SQL Server Integration Services (SSIS)

Now we will take a quick look at how this could be done in the ETL process.  As we are pulling data from a source we can evaluate the values in the data flow and accumulate the values inside a script component.  In the source we will simply get the sales for each year and then append the values in the flow to each other to get at the same results displayed above.

image

The cumulative value is being performed in the script component with some code.  We have a variable setup that we are using to append the sales amount of each row in the data flow and then sending this value back out in a new output column called CumulativeSales.

image

Nothing too fancy going on here.  I don’t have a destination in the flow, just added a derived column to get the data viewer included so that I could run the data flow to show the results.

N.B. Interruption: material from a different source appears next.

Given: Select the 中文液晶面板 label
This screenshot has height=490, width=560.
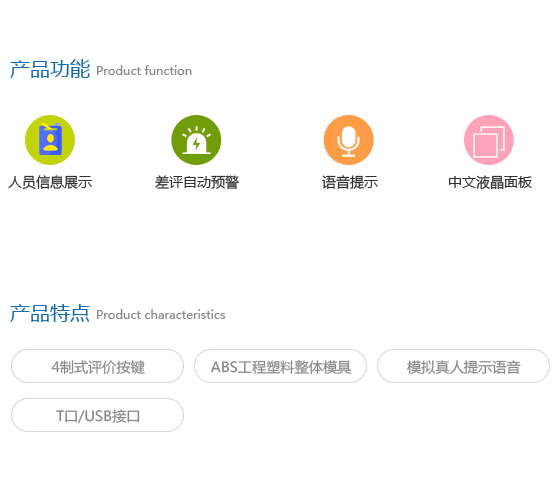Looking at the screenshot, I should point(490,182).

SQL Server Reporting Services (SSRS)

Now lets switch over to Reporting Services.  In this example we will not do the cumulative value in the dataset query, we will do this value calculation in the report. 

image

In this example we leverage the RunningValue aggregate function that is available in Reporting Services.  The expression that we use in the Cumulative Sales column is =RunningValue(Fields!SalesAmount.Value,Sum,”DataSet1″)

image

This function returns a running aggregate of the values in our specified dataset using the SUM function which is also specified in the expression.

SQL Server Analysis Services (SSAS) MDX

Now how about taking a look at Analysis Services.  How would we go about doing this calculation using MDX?

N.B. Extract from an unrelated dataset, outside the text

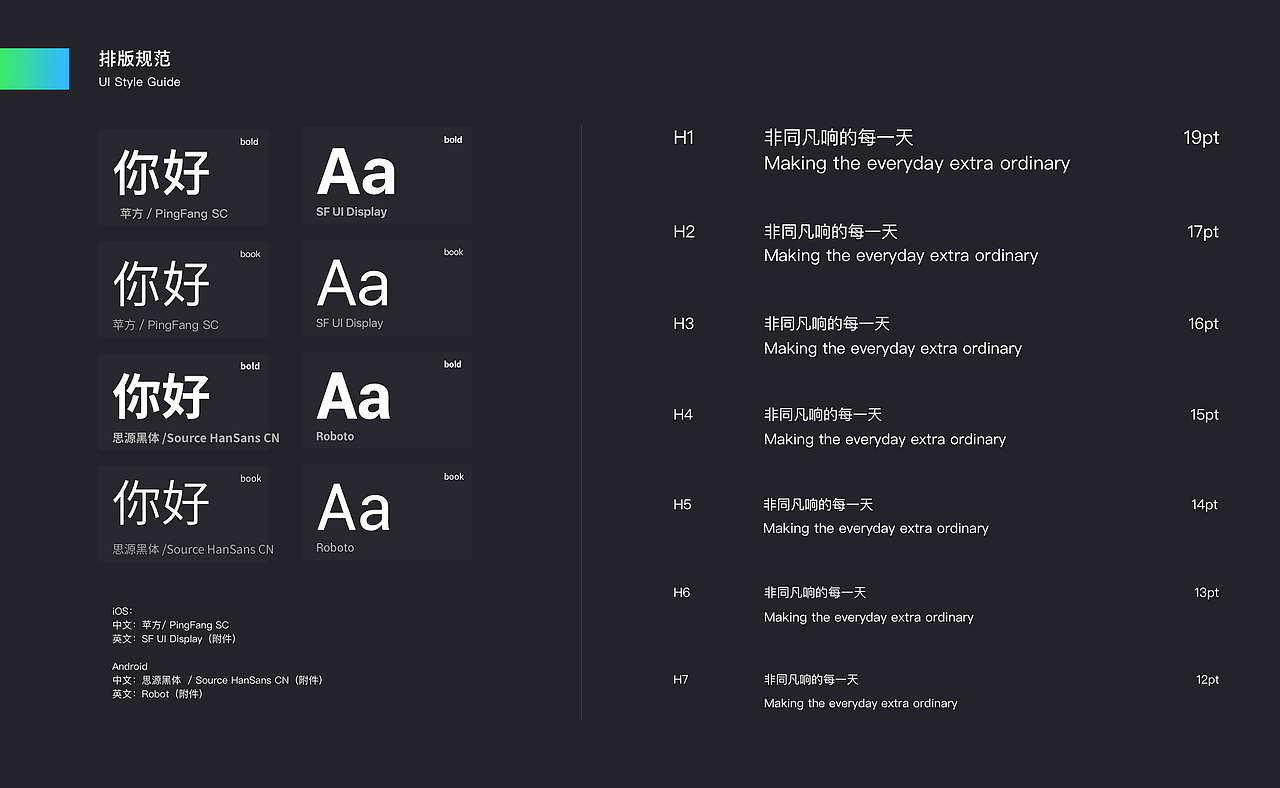Toggle bold on Source HanSans CN card
The height and width of the screenshot is (788, 1280).
(249, 366)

WITH MEMBER [Measures].[Cumulative Sales] AS

    SUM({null:[Date].[Calendar Year].CurrentMember},[Measures].[Sales Amount])

    

SELECT {[Measures].[Sales Amount],[Measures].[Cumulative Sales]} ON 0,

    NON EMPTY [Date].[Calendar Year].[Calendar Year].Members ON 1

FROM [Sales]

And the results of this are:

image

We can apply some filters into the MDX statement to remove the years that currently don’t have Sales Amount associated with them.

WITH MEMBER [Measures].[Cumulative Sales] AS

    SUM({null:[Date].[Calendar Year].CurrentMember},[Measures].[Sales Amount])

    

SELECT {[Measures].[Sales Amount],[Measures].[Cumulative Sales]} ON 0,

    NONEMPTY([Date].[Calendar Year].[Calendar Year].Members,[Measures].[Sales Amount]) ON 1

FROM [Sales]

This returns what we have seen in our other results:

image

There are additional ways in going about this calculation and for more options take a look at this recent posting here by Amish Manubhai Shah – Various way to calculate running total from All Period to Currentmember. Now I want to show how this solution differs a bit from the other ones we have seen.  What happens if I apply a filter to the query to only display 2008 and 2009?  What would you expect?

image

Might not be what you would want, but then again maybe it is.  The Cumulative Sales calculation is summing up the values from the beginning of time (the [All] level).  So the first value that we see in 2008 is including the Sales Amount from 2007 as well (if there was sales in 2006 it would include that as well and so on). 

You can make a few modifications to the calculation and setup a named set to reference the items and come up with something along these lines.

WITH DYNAMIC SET [SelectedYears] AS Existing [Date].[Calendar Year].[Calendar Year].Members

 

 MEMBER MEASURES.[Cumulative Sales] as 

    SUM({EXISTS([Date].[Calendar YQMD].[Calendar Year].Members,

    [SelectedYears]).Item(0):[Date].[Calendar YQMD].CurrentMember},

    [Measures].[Sales Amount])

 

SELECT {Measures.[Sales Amount], Measures.[Cumulative Sales]} ON 0,

    [Date].[Calendar YQMD].[Calendar Year].Members ON 1

FROM [Sales]

WHERE {[Date].[Calendar Year].&[2008],[Date].[Calendar Year].&[2009]}

With the following results:

image

Here a dynamic set is used to get the references of the members that are in the slicer (WHERE clause) and feed this information into the calculation for the cumulative sales to grab the first item to come up with the reference to the 2008 year.  This will be the starting point for the cumulative total instead of from the beginning of time.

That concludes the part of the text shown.